Fast als Symbol der Befreiung wurden im Jahr der Unterzeichnung des österreichischen Staatsvertrags 1955 die Wiener Staatsoper und das Wiener Burgtheater wiedereröffnet.

Auch der Eisenbahnbetrieb wurde zügig ausgebaut. So konnte bereits im Jahre 1952 auf der Strecke WienWest – Amsteten die neu elektrifizierte Bahnstrecke eröffnet werden.
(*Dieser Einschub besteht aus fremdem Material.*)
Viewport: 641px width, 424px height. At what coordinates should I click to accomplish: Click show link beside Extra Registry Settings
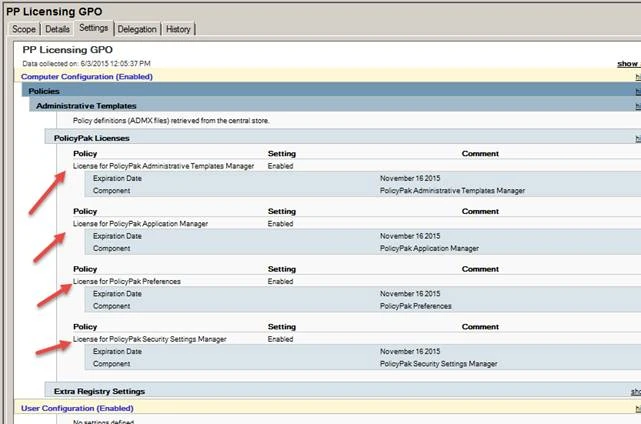[635, 391]
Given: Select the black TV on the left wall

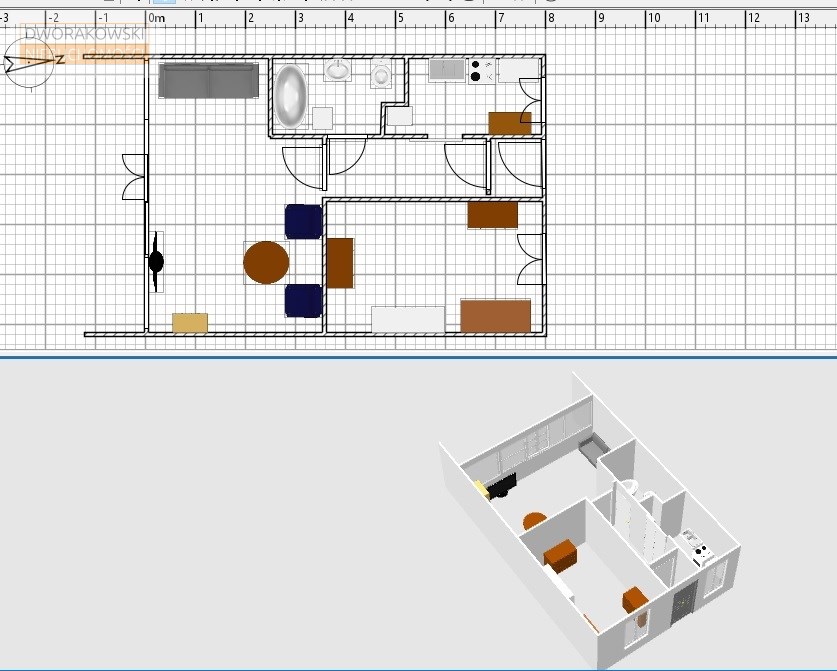Looking at the screenshot, I should [x=156, y=262].
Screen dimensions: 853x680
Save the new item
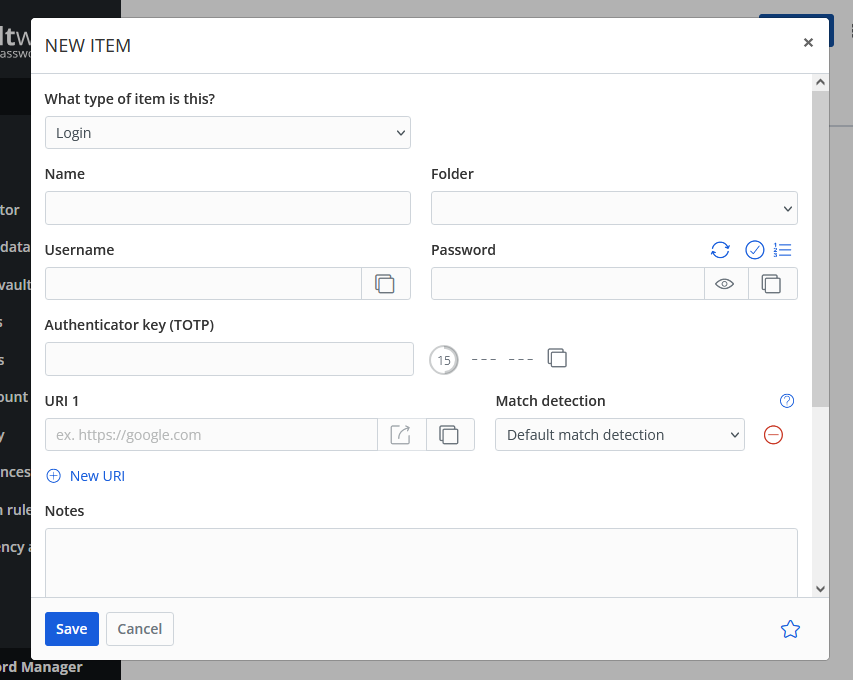tap(72, 629)
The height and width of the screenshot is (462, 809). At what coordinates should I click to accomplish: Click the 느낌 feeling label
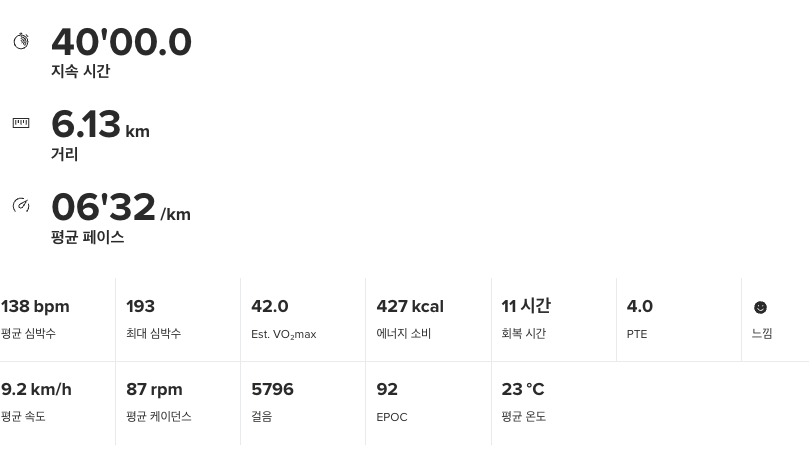point(762,333)
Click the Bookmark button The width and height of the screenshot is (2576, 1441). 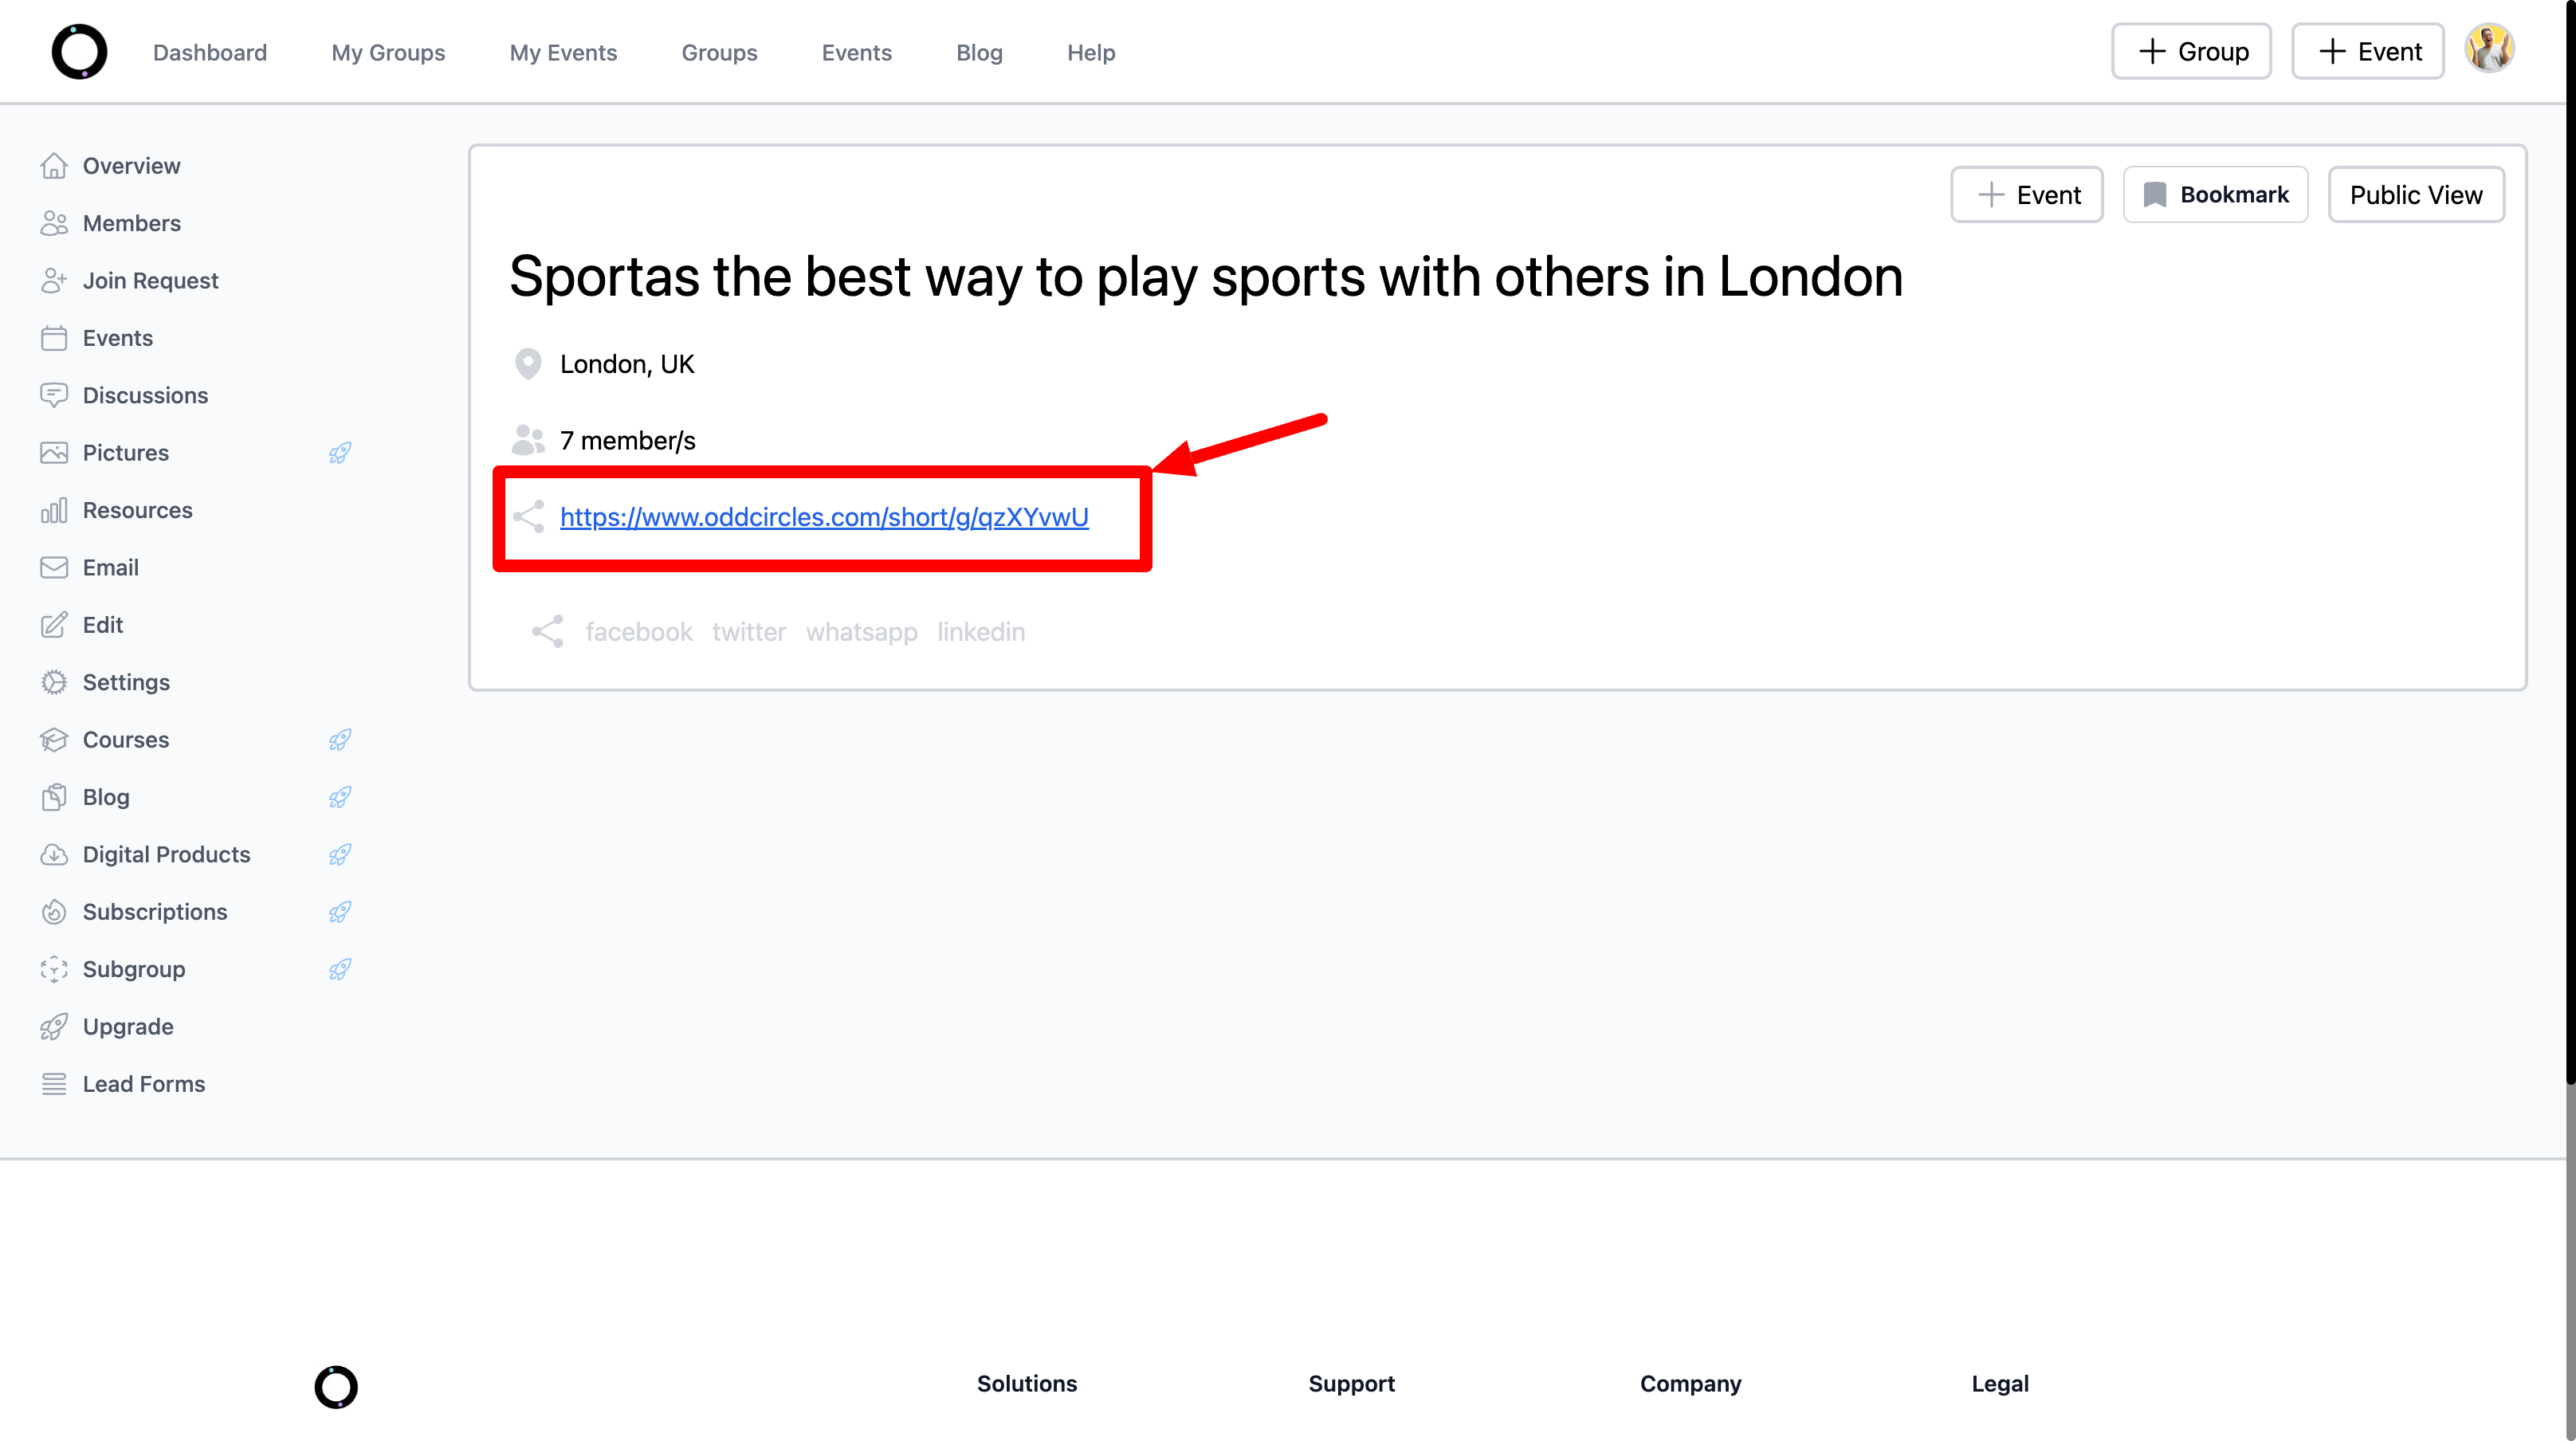tap(2215, 194)
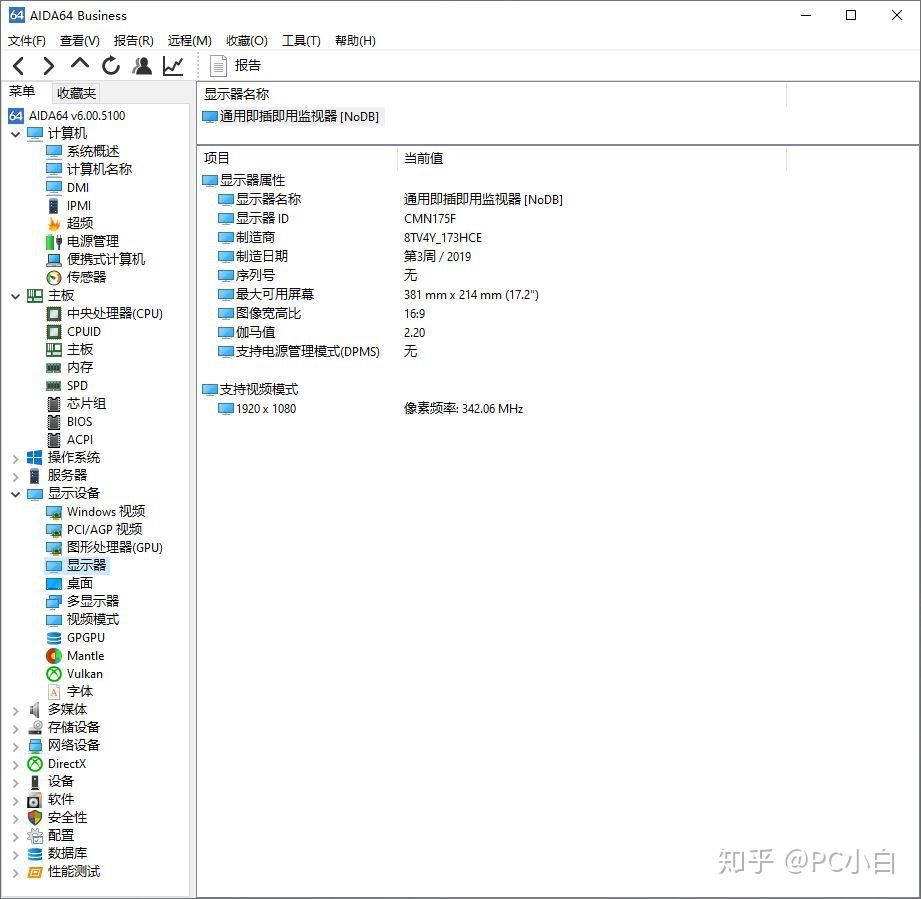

Trotz gewaltiger finanzieller und wirtschaftlicher Probleme wurden in der unmittelbaren Nachkriegszeit im internationalen Sport beachtliche Leistungen vollbracht. Bereits im Sommer 1946 wurde in Wien der erste internationale Wettkampf ausgetragen. Es war der Fußball-Länderkampf Österreich gegen Frankreich, bei welchem unsere Mannschaft mit 4:1 im noch schwer beschädigten Prater-Stadion siegreich blieb. Viele Besucher mussten mit Booten über den Donaukanal befördert werden, da alle Brücken noch unbenützbar waren. Zu dieser Zeit gab es noch keine österreichische Bundeshymne. Deshalb wurde das Lied „Oh, Du mein Österreich…“ intoniert und mit großem Beifall aufgenommen. In diesen Jahren der Nachkriegszeit (1945-1955) waren die Österreicher auch bei anderen internationalen Wettkämpfen sehr erfolgreich. So errangen sie bei Olympiaden und Welt- oder Europameisterschaften in den verschiedensten Disziplinen

Ø  26 Goldmedaillen oder 1. Plätze,

Ø  10 Silbermedaillen oder 2. Plätze und

Ø  16 Bronzemedaillen oder 3. Plätze.

Mit viel Fleiß und großer Liebe zur Heimat ist es uns gelungen, trotz starker Behinderungen durch die Besatzungsmächte, besonders im Osten unseres Landes, während dieser Zeit den Grundstein für ein selbstständiges und friedliches Österreich zu legen, um das uns viele Menschen dieser Welt beneiden.